The Czech Republic will hold a snap election on October 25-26 if parliament votes to dissolve itself next week as expected, President Milos Zeman said on Friday.

Three major parties have backed the parliament vote and early elections as a way out of the political turmoil that began when the previous centre-right government fell over a spy and bribery scandal in June.

"In case the parliament agrees to dissolve itself on Tuesday, August 20, I will declare early elections for October 25-26," left-wing Zeman told the Halo noviny daily.

The three parties -- right-wing TOP 09, the Communists, and the left-wing Social Democrats -- together hold 122 of 200 seats in parliament.

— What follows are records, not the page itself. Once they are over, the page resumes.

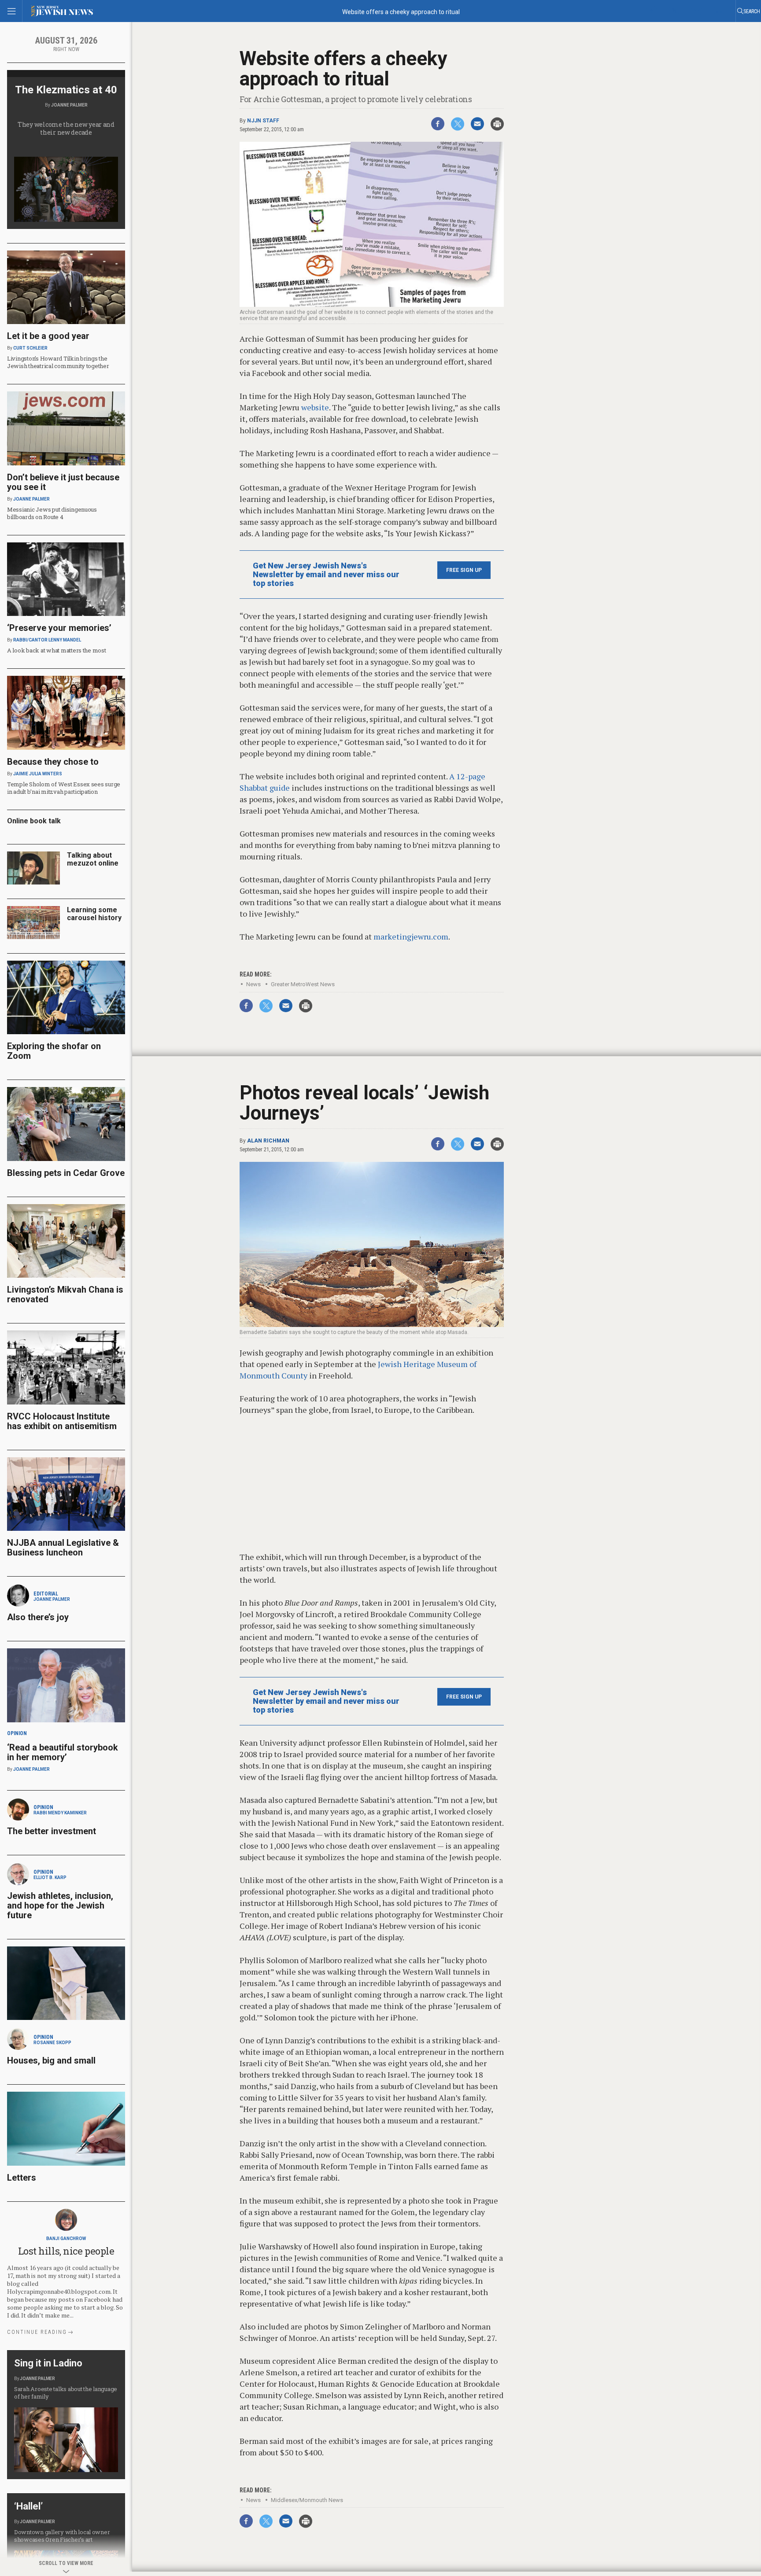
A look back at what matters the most (56, 650)
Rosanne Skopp (52, 2042)
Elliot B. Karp (49, 1877)
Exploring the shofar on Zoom (54, 1051)
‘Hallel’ (28, 2506)
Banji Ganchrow (66, 2238)
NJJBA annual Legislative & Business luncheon (63, 1547)
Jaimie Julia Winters (37, 773)
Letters (21, 2177)
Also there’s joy (38, 1617)
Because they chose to (53, 761)
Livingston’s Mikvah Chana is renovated (65, 1294)
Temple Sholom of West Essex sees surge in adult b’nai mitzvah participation (63, 788)
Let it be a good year (48, 336)
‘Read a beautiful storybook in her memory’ (62, 1752)
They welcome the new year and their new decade (66, 128)
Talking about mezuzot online (92, 859)
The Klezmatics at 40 (66, 90)
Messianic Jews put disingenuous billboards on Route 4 (52, 513)
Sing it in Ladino (48, 2363)
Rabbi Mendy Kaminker (60, 1812)
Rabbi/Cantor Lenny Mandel (47, 640)
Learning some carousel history (94, 914)
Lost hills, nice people (66, 2250)
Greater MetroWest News (303, 984)
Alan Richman (268, 1141)
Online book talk (34, 821)
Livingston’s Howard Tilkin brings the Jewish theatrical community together (58, 362)
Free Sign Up (464, 570)
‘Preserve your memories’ (59, 628)
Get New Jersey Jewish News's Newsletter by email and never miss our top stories (326, 574)
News (253, 984)
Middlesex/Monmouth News (307, 2500)
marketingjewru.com (410, 936)
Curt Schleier (30, 348)
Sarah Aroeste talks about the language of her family (65, 2392)
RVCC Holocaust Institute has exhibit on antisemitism (62, 1421)
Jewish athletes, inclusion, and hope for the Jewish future (60, 1905)
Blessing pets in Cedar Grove (66, 1173)
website (315, 407)
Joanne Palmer (69, 105)
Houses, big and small (51, 2060)
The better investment (52, 1831)
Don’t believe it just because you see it (63, 482)
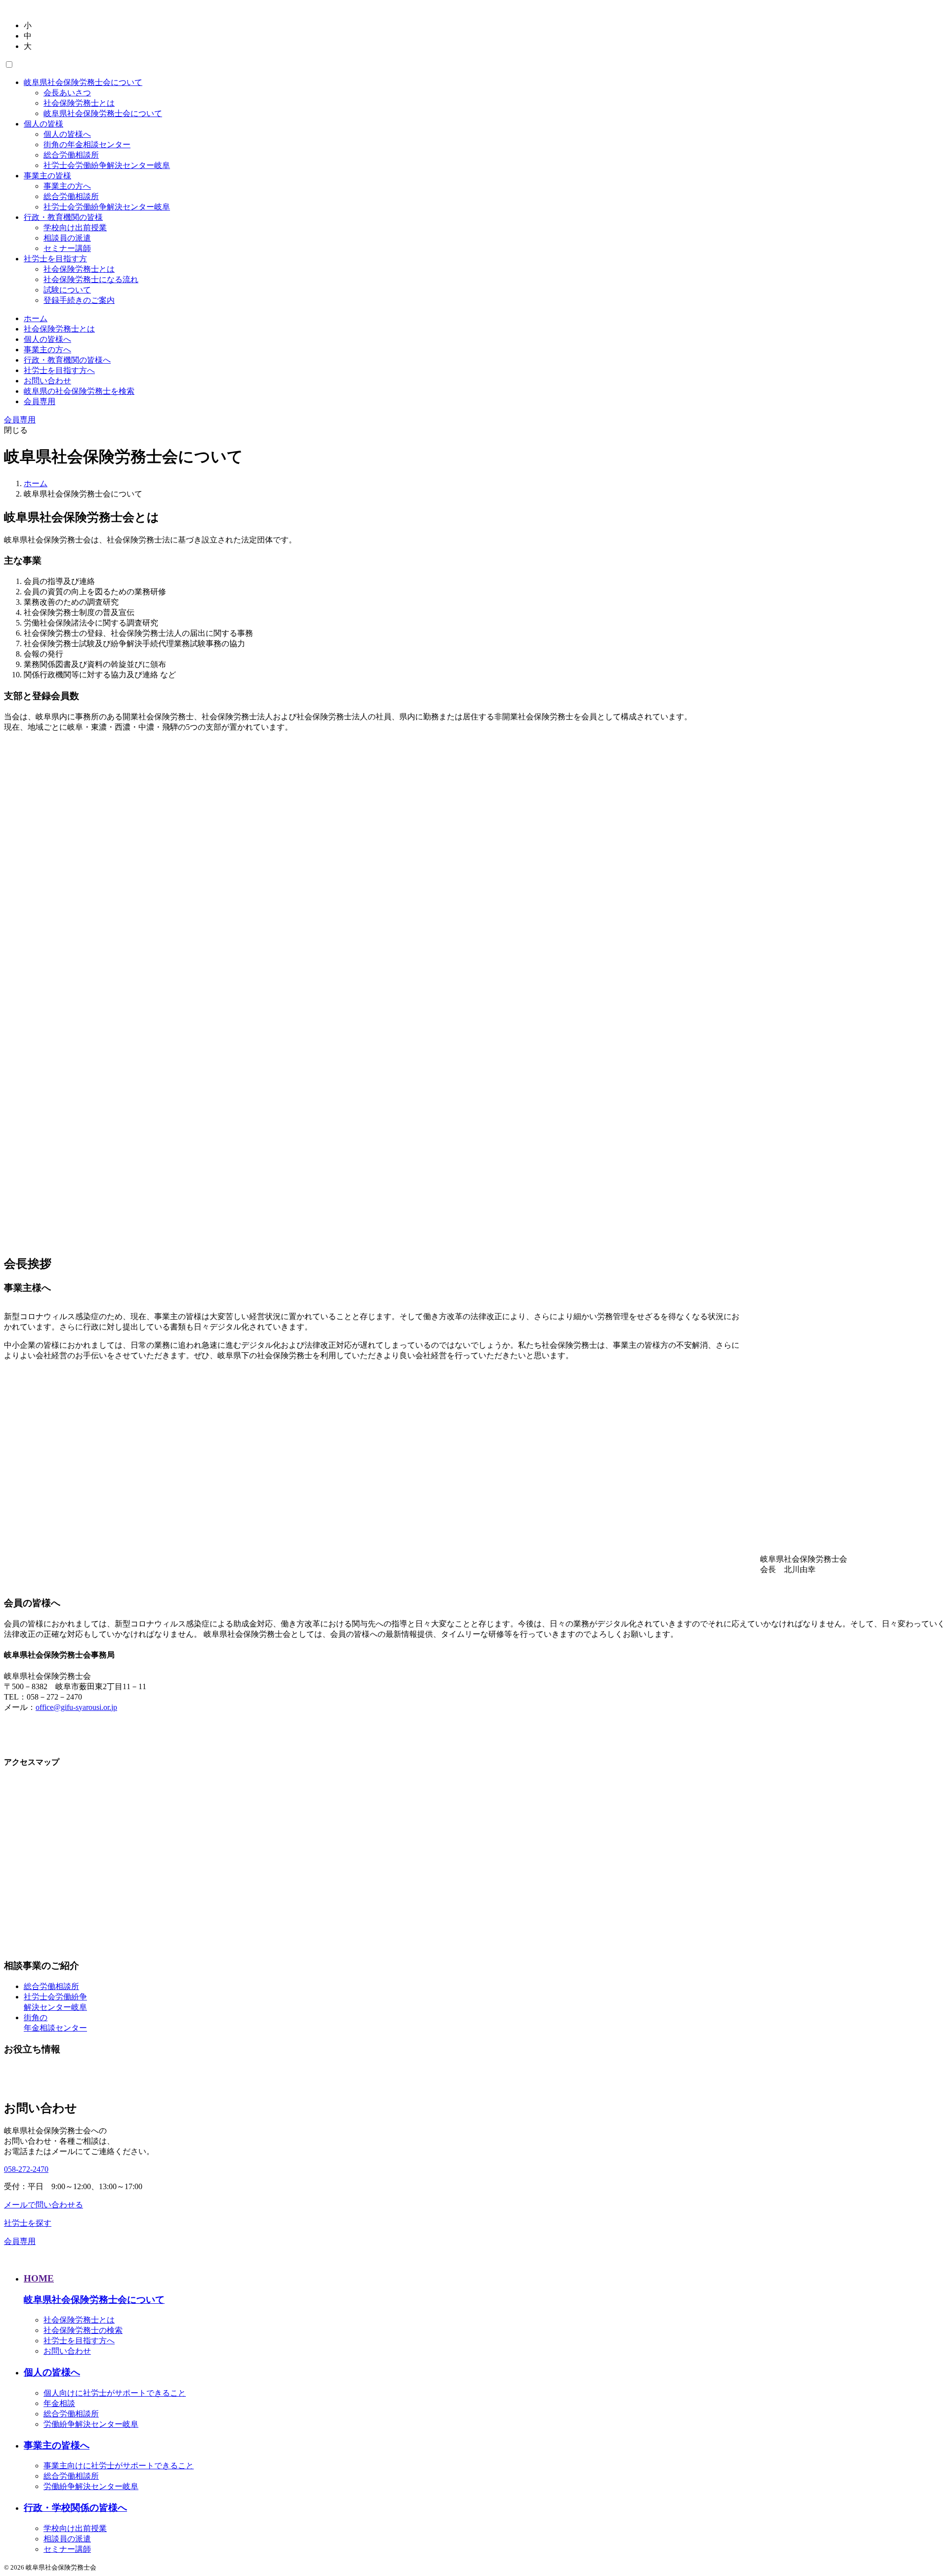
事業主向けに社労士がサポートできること (118, 2465)
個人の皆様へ (67, 134)
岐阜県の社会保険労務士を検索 (79, 391)
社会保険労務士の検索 (83, 2330)
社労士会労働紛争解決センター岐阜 (106, 165)
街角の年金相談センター (86, 144)
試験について (67, 290)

Under the constitution, they need 120 votes to dissolve parliament, a move the president must approve before setting an election date to follow within 60 days.

Opinion polls tip the Social Democrats as winner of the early vote.

The political turmoil erupted when then prime minister Petr Necas stepped down after his lover and chief-of-staff Jana Nagyova was charged with bribery and abuse of power.

To fill the vacuum, Zeman -- the first-ever directly elected Czech president and in office since March -- named a technocratic cabinet led by his ally Jiri Rusnok.

Appointed in July, the cabinet however lost a confidence vote in parliament last week.

Analysts say the political crisis has had little impact on the EU member's economy, which is heavily dependent on exports to the eurozone.

The nation of 10.5 million people just shook off a recession lasting 18 months, but its central bank expects the economy to shrink by 1.5 percent this year.